Document and screenshot pointing records:
»»

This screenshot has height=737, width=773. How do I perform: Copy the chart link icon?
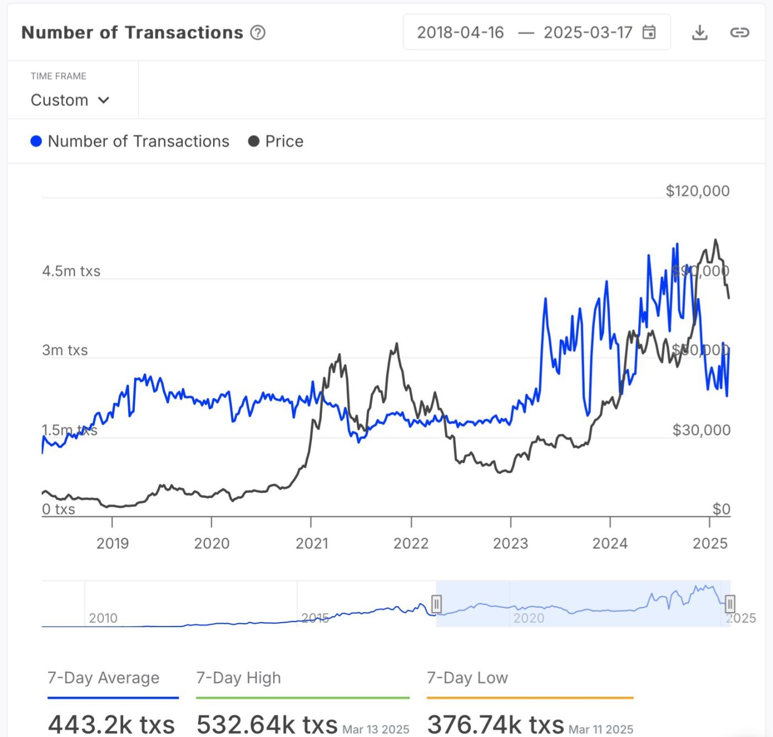pyautogui.click(x=739, y=33)
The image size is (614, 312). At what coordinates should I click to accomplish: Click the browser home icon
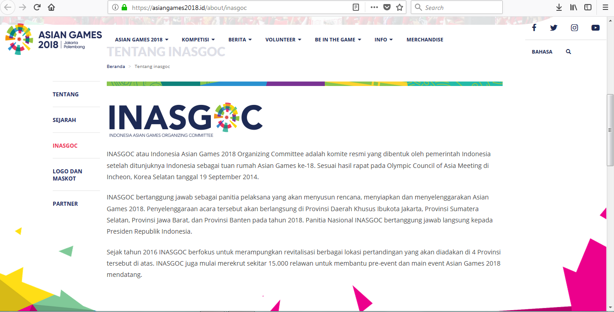51,7
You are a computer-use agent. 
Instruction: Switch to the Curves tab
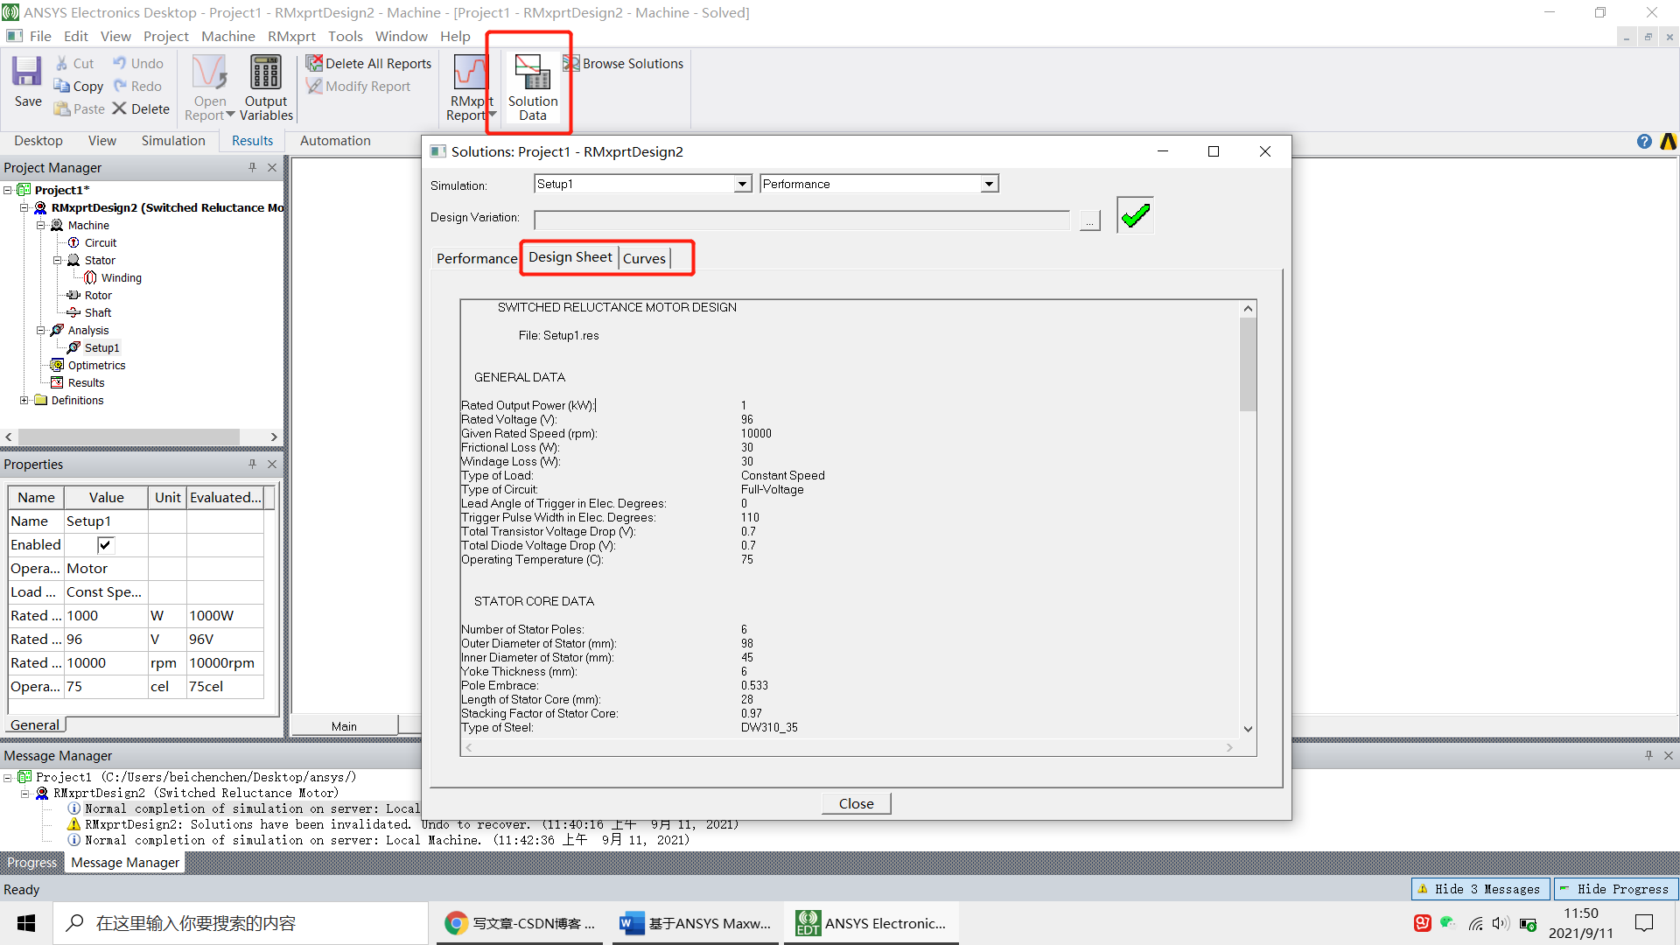pyautogui.click(x=645, y=258)
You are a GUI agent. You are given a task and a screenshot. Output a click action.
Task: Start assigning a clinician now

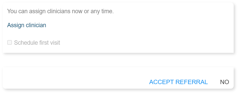click(27, 25)
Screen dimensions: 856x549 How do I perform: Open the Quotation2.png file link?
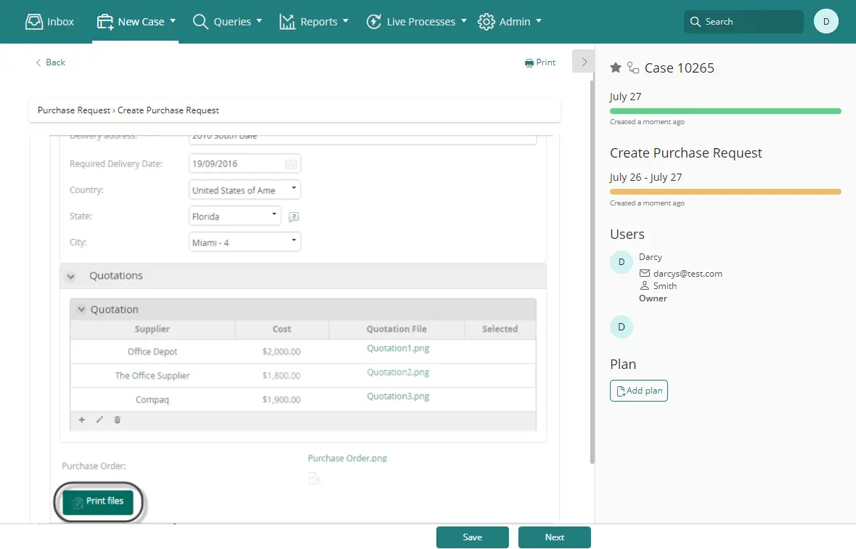pos(398,372)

««

What is being asked »
Write out every line of the records again, requests included, but add 111 to each coordinate number in the answers. Leave the pictures out.

Full response »
This screenshot has height=737, width=773. How do I perform: Copy the chart link icon?
pyautogui.click(x=850, y=144)
The image size is (614, 312). At what coordinates should I click to accomplish: Click the browser home icon
162,118
You are a computer-use agent. 
Instruction: Switch to the Curves tab
pyautogui.click(x=756, y=369)
You are a GUI agent. You are given a task and a screenshot. Output a click action.
Task: Start assigning a clinician now

click(138, 136)
Screen dimensions: 856x549 How do I perform: Open the Quotation2.png file link?
pos(509,483)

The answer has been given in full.